# Anyone use coconut oil?



## Bathroomqueen (Jun 20, 2003)

I have heard that taking coconut oil capsules is supposed to help with Crohn's and IBS.. has anyone tried this? I was thinking of buying some but it's hard to find in stores. I could probably find it online but don't want to buy it unless I can find someone who has tried it and liked it!Thanks,Angie


----------



## bastet0201 (Nov 8, 2001)

Coconut oil is rich in lauric acid, which is known for being anti-viral, antibacterial and anti-fungal.I take virgin coconut oil intermittently. It's like taking a fiber supplement in that you have to start out with a small dose and work up to the amount that's right for you. Otherwise you get (extra) diarrhea, bloating and pain.
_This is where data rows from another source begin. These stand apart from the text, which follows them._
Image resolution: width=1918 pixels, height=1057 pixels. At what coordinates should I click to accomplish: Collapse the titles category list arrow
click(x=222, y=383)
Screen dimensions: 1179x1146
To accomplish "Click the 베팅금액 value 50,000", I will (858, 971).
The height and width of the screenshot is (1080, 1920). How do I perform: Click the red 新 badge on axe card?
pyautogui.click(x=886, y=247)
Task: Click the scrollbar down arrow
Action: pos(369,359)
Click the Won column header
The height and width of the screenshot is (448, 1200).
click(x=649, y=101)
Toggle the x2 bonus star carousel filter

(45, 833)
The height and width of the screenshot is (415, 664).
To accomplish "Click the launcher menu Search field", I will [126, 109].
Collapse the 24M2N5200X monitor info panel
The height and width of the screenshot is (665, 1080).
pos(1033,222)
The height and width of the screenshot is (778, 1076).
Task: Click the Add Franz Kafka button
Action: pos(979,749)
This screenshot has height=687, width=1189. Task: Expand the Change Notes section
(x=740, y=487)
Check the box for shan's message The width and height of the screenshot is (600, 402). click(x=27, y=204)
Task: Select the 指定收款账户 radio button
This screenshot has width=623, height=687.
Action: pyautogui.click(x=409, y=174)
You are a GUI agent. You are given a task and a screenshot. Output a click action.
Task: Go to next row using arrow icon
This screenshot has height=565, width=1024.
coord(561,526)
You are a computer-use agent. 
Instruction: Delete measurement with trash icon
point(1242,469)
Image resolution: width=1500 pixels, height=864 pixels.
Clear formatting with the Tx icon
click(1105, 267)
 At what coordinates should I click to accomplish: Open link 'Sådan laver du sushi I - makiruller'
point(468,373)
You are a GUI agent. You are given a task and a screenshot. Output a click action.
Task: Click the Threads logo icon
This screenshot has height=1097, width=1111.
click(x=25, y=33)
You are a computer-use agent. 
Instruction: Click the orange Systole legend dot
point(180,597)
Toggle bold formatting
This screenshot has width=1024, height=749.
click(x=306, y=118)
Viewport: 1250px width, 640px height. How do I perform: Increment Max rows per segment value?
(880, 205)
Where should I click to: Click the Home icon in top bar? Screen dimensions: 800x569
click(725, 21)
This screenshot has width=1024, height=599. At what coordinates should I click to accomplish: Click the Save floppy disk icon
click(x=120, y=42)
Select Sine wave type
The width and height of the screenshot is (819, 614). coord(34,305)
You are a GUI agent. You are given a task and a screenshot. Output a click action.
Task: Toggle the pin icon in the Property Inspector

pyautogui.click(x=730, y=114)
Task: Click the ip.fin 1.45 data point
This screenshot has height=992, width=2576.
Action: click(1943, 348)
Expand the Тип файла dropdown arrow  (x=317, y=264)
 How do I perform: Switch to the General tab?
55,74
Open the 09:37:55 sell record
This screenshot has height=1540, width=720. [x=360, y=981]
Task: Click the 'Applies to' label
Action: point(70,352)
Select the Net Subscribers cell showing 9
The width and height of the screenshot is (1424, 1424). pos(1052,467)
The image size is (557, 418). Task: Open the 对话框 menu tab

I felt pretty darn good when I got up to 2 TBLS. I went on vacation and forgot to take it. I'm not back up to that amount yet.There are a bunch of diifferent places to get your oil online.I get my coconut oil from Tropical Tradtions. http://coconut-info.com/crohnsibs.htm They have an email list with a lot of satified customers and experts who post there. The web version has an archive. You can get ideas from there no matter what brand you get. http://health.groups.yahoo.com/group/coconut-info/ Good Luck and let us know how you do.Cathy


----------